Bill Pronzini is a skilled storyteller and my favorite among a group of able writers of light, straight, credible detective fiction which includes his wife Marcia Muller and Sue Grafton. Although sometimes weak on plot and veering at times into melodramatic action, his books' characterizations, dialogue, descriptions of the various parts of California, attention to detail, deadpan humor, and smooth, easy writing style most always make them a pleasure to read. His "Nameless Detective" is low-key, competent, and serious-minded, part slob and part romantic, despite being beaten down by reality (Pronzini regularly has fun with the character by humbling him with embarrassing or bad-luck situations and tests it by putting him through the ringer of traumatic experiences). Thanks to Amazon, I was able to add "Sentinels" to my collection.
Yet, I have to agree with the overall negative reviews of "Sentinels." The book is weak. It is not as bad as Pronzini's unreadable "Beyond the Grave," a collaboration with his wife ("Double" was a more conventional but better joint effort). There are some bright spots in "Sentinels," like the introduction of Nameless's sharp, sassy assistant, Tamara Corbin. She is well-drawn and well-used here (though she fades into the woodwork in the next book of the series). There are glimpses of narration, legwork, and interactions that are reminiscent of Pronzini's better work. There is also a funny scene in which Nameless is treated to his wife's girlfriend's discourse on "The Holy Sexual Communion," "New Age tantra," a "yoni puppet," and "Once Andrew and I reached mutual harmony in our energy bodies, he illuminated my valley of bliss with his wand of light and we began the slow ascent to pure ecstasy."

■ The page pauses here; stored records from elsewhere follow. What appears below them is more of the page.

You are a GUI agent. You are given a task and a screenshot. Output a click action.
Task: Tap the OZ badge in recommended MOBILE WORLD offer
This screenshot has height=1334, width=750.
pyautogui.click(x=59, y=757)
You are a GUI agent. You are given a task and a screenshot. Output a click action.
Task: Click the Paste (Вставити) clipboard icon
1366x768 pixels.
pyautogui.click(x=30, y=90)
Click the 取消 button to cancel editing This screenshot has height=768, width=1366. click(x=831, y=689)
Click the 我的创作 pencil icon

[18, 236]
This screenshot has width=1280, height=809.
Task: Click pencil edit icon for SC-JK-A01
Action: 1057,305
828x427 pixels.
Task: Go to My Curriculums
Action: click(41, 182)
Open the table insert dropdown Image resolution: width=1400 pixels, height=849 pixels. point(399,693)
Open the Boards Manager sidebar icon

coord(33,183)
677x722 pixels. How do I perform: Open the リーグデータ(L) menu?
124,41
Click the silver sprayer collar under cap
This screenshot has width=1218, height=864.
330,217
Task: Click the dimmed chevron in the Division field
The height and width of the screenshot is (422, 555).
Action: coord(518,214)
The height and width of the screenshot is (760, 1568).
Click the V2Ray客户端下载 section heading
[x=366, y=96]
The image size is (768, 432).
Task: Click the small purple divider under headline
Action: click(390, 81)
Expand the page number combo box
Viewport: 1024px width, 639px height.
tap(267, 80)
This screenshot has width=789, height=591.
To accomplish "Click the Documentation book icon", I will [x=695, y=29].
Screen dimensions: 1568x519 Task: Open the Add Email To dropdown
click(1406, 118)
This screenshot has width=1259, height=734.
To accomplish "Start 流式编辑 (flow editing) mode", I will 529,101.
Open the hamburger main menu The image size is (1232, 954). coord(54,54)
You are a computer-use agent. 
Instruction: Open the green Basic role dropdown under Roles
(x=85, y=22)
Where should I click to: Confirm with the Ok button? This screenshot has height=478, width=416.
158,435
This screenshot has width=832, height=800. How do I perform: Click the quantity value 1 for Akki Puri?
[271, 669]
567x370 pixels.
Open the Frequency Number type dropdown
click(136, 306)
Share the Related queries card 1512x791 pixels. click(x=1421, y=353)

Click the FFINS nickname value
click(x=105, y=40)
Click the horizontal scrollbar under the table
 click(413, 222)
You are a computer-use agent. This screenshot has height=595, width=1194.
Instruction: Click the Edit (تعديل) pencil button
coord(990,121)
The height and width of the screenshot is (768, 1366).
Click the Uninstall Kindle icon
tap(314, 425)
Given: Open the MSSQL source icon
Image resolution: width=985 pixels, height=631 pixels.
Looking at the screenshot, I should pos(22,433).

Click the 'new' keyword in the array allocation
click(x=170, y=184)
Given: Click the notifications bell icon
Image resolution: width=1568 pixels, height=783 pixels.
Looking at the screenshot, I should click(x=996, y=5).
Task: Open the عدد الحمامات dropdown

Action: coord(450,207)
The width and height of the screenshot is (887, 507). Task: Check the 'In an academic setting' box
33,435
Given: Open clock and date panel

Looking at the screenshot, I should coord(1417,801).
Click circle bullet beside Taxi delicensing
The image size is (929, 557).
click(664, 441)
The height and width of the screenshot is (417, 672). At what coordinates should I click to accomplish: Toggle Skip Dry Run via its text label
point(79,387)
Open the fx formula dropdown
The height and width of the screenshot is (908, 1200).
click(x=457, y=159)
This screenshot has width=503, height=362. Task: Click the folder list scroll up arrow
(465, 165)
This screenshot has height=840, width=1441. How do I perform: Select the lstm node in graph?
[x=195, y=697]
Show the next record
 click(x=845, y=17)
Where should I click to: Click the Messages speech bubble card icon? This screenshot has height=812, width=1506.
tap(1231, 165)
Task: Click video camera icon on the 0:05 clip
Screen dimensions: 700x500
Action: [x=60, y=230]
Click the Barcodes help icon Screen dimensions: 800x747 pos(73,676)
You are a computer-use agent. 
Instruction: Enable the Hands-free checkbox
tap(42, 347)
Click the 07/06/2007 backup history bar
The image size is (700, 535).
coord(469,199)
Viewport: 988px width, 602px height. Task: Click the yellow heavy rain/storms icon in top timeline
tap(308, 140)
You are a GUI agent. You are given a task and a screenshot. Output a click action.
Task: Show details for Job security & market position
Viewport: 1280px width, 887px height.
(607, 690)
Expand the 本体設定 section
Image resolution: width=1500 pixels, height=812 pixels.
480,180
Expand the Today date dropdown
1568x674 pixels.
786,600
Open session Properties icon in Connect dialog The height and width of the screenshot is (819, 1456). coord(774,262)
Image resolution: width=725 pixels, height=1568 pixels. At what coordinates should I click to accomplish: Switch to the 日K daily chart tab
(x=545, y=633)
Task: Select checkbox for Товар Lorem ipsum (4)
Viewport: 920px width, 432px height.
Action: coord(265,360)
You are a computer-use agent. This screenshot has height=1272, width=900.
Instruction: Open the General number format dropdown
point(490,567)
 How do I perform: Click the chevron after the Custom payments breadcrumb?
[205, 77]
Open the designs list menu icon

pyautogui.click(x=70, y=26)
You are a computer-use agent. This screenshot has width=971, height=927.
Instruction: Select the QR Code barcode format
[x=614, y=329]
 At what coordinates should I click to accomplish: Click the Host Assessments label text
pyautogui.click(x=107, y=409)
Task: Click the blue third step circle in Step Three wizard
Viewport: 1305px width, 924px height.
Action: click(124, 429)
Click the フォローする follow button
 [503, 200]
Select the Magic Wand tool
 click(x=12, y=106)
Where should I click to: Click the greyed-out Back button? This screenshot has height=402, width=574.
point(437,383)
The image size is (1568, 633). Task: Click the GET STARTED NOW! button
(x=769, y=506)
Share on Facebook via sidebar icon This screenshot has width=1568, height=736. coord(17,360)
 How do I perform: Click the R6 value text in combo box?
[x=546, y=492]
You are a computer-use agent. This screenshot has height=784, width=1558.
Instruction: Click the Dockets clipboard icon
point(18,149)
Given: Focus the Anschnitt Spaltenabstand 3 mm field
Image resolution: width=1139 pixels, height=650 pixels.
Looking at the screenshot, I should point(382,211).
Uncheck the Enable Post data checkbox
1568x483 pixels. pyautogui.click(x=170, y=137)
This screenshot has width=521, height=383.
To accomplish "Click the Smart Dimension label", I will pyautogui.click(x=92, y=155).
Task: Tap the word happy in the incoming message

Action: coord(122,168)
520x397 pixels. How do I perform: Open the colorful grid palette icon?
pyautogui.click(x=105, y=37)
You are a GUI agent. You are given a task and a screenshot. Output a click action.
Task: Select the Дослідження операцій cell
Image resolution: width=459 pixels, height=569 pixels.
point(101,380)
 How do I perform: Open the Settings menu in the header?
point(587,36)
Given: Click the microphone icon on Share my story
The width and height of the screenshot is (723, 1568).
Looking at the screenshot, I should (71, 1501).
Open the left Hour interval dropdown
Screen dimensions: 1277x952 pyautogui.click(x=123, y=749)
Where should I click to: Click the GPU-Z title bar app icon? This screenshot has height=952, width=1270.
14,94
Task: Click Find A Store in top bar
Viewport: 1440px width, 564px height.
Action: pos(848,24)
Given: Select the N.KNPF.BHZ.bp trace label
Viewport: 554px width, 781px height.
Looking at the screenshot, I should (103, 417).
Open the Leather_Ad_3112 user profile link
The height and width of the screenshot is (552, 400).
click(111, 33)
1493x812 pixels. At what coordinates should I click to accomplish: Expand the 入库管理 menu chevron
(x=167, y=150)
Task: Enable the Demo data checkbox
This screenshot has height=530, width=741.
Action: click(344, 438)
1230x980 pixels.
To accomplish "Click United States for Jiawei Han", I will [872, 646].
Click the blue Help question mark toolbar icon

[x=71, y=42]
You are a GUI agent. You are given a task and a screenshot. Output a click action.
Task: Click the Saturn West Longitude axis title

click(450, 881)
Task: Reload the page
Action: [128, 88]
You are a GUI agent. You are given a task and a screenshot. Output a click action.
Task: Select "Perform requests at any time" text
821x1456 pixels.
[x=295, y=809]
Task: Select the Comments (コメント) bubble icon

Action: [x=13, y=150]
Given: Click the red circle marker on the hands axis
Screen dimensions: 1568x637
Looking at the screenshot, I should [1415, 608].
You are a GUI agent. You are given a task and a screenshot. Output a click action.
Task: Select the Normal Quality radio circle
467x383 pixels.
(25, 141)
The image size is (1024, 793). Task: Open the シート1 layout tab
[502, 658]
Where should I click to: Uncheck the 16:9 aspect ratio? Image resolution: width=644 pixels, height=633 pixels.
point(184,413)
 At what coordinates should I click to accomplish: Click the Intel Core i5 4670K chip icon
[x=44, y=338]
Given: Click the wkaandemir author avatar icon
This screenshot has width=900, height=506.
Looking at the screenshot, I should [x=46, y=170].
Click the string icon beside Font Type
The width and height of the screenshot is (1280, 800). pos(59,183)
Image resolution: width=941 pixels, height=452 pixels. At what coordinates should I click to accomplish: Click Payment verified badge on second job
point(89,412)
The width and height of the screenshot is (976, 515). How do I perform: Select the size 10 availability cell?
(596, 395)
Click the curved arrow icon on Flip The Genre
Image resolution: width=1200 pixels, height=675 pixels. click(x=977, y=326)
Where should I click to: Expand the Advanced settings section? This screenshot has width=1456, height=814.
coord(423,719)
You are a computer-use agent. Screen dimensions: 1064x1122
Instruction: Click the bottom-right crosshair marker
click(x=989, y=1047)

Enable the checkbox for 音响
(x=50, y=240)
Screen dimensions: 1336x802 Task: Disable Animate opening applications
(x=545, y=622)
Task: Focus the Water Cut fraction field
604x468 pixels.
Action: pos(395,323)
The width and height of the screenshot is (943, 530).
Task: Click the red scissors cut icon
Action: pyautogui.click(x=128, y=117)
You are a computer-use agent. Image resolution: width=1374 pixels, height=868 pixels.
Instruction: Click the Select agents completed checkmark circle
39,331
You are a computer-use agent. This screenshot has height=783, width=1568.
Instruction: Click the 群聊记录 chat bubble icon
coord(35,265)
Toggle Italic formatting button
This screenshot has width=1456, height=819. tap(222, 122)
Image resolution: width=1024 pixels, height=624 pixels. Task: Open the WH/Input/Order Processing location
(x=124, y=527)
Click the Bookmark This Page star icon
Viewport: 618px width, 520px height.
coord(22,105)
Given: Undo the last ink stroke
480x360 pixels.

But such elements are a mere fringe digression from the book's grim, shallow story of the search for a college girl and her new boyfriend, both missing after their car broke down in small-town far-northern California on their way back to the San Francisco area from a trip. Also beside the point are scattered references to, and a shocking development about, Nameless's ex-friend/partner Eberhardt, which was the springboard to the next novel, Illusions, another recipient of unfavorable reviews here.
"Sentinels" has two main problems. The first is a thin plot. The other reviews are correct that it has few surprises and goes nowhere. The best indication of this is that the book is drawn out to make up for it. Unusual for the Nameless books and unforgivable for a crime story, the book dumbs down the detective to delay revelation of a key fact (here about the boyfriend). Based on blatant clues, including a white supremacy poster in the rural market, which should have put the subject front and center in Nameless's mind, the fact in question is obvious to the reader long before Nameless tumbles to it. As late as page 81, he is saying, "I don't know anything about Rob Brompton or how Allison got involved with him. I'm blundering around in the dark here." By page 90, it is still only sinking in: "Now that I knew, certain things that people had said to me on Tuesday - some subtle, some not so subtle - took on significance." As any reader of the series knows, Nameless is far smarter and more perceptive than that. Beyond its failings as a detective story, I also agree with the other reviews that the book does not bring any particular originality, depth, or insight to its treatment of the serious social issue that it chooses to make the focus of the story.
The second main problem with "Sentinels" is the lack of depth to the characterizations and to the descriptions of place, which Pronzini usually does so well. The point is well made by the other reviews. I would only add some quotes to help capture the book's summary, one-dimensional tone and approach: "Creekside, California, population 112" -- "I didn't care much for this little pimple on the backside of nowhere. In fact, I was beginning to detest it."; "There was no way I would spend this night, or any more nights, in Creekside. I drove back through it in a hurry, out to the highway, and then straight down to Susanville to a Best Western I'd noticed on the outskirts."; "Creekside at five-thirty on a Sunday morning was a ghost town - a place where there were whispers and twitches of life, but a dying place just the same."; "And nobody would know I was back in this miserable little hamlet until I wanted them to know it."; "I had no stomach for making my last call of the day from this ugly little village with its ugly little people."; "I was also fed up with this part of the state; I couldn't talk myself into spending another night in the Corner."